I also (just) realized that there is a disgreement about the purpose of foregoing merge discussions. Are they to establish how many people want to keep the articles "as they are" (fans will almost always !vote keep), or to determine what can be done to bring the articles in line with guidelines and policies? If the keep !voters do nothing to show improvement, then their insistance on keeping the articles has no basis and can be ignored (which is what was happening in the merge process, and in the ANI discussion). – sgeureka t•c 12:42, 27 November 2007 (UTC) reply

Evidence presented by Eusebeus

Wikipedia has developed over the years several policies that redound to the notability of fictional subjects, including television series episodes and characters. These are explicitly and clearly laid out at WP:FICT & WP:N. We have a further discouragement of using Wikipedia as TV.com explained at WP:NOT#PLOT and we have an extensive discussion of why trivia is not encyclopedic at WP:TRIVIA. Finally, we have a very clear definition of what consensus means when it is used on this site at WP:CON which states in the clearest possible terms that When consensus is referred to in Wikipedia discussion, it always means 'within the framework of established policy and practice'. Even a majority of a limited group of editors will almost never outweigh community consensus on a wider scale, as documented within policies.

→ **SUPPLIED INFORMATION**
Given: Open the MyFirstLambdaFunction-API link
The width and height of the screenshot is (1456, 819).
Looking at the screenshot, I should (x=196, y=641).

→ **WRITTEN PROBLEM 1**
Translate this sentence from the passage on Wikipedia's notability policies into Spanish: "These are explicitly and clearly laid out at WP:FICT & WP:N."
→ **WRITTEN PROBLEM 2**
Continue the Wikipedia discussion on notability of fictional subjects from its last sentence.

→ **EXERCISE ANSWER 1**
Estas están expuestas de forma explícita y clara en WP:FICT y WP:N.

→ **EXERCISE ANSWER 2**
Editors routinely ignore consensus

TTN's actions can be considered at times abrupt. There may also be instances where insufficient explanation has been offered for the actions taken by TTN. However, in almost no instance has he implemented a redirect on an article that would pass the standards that I have linked to above. It may seem abrupt to other editors to explain such redirects as per WP:FICT, but if they bothered to read the guidelines, they would immediately see why such actions were being taken in the first place.

I'll only bother with one example. The discussion at Talk:List_of_Drawn_Together_episodes#Episode_notability is pretty typical and I think entirely representative of the problem: a total disinterest by many editors in our policies and guidelines and the mistaken belief that local opinion defines consensus.

I note, and thereby incidentally refute all the assertions made by User:White_Cat above, that an active and vigorous debate has been taking place at WP:FICT for quite some time and regardless of the conclusion of this arbcom case against TTN, the fact remains that there has been almost no support for relaxing the policies and guidelines as they relate to fictional topics. This is not the venue for arguing the merits of our policies: that debate is taking place elsewhere and largely supports the actions of editors to impose the standards that have been derived over time.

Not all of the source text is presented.